◆ Data supplied

********************

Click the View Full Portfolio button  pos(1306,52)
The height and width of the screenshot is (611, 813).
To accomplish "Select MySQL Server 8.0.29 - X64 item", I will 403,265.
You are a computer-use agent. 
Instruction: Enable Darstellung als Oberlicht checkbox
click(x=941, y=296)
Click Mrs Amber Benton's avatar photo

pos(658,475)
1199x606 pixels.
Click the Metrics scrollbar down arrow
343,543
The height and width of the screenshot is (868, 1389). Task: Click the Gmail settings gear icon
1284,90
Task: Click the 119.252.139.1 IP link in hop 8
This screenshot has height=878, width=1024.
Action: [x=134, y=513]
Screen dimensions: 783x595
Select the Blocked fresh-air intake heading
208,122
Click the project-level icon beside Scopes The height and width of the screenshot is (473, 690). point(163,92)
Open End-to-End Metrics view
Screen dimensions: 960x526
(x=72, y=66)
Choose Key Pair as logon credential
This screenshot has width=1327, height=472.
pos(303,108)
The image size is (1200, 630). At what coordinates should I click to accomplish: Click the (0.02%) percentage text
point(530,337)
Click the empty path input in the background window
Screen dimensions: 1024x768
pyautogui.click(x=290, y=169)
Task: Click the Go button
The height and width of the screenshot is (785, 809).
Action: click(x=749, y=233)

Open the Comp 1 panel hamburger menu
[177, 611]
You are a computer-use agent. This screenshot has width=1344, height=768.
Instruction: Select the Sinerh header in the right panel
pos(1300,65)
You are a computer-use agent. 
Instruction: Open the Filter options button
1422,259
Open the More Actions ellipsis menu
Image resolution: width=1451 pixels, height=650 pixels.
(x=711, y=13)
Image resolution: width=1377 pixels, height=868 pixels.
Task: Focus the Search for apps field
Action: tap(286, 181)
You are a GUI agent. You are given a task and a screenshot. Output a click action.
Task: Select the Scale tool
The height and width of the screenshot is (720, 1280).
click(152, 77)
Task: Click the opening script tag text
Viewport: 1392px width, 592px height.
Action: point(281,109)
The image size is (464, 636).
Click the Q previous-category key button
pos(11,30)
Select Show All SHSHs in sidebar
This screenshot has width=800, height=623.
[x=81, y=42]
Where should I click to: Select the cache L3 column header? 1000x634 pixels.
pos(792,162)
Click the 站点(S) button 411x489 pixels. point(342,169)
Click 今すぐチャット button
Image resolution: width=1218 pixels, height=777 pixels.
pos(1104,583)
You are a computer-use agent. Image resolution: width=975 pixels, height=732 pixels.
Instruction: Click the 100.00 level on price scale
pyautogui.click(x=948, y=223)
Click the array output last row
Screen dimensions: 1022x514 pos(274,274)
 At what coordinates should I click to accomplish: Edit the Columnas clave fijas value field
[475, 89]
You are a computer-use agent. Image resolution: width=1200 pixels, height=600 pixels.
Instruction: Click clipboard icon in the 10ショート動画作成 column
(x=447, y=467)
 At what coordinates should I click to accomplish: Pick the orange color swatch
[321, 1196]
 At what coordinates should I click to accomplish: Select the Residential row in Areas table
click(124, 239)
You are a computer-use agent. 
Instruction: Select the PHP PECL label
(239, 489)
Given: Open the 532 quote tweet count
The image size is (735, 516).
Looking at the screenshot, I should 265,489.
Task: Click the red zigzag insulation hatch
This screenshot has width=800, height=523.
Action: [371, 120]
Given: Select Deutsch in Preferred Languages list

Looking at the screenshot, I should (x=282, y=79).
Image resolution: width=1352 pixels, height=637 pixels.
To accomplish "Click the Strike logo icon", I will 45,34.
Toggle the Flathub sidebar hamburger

********************

Whenever a line above includes the string "agent", copy it.

You are a computer-use agent. 
You are a computer-use agent. This screenshot has width=1344, height=768.
You are a computer-use agent. 
You are a GUI agent. You are given a task and a screenshot. Output a click action.
You are a computer-use agent. Image resolution: width=975 pixels, height=732 pixels.
You are a computer-use agent. Image resolution: width=1200 pixels, height=600 pixels.
You are a computer-use agent. 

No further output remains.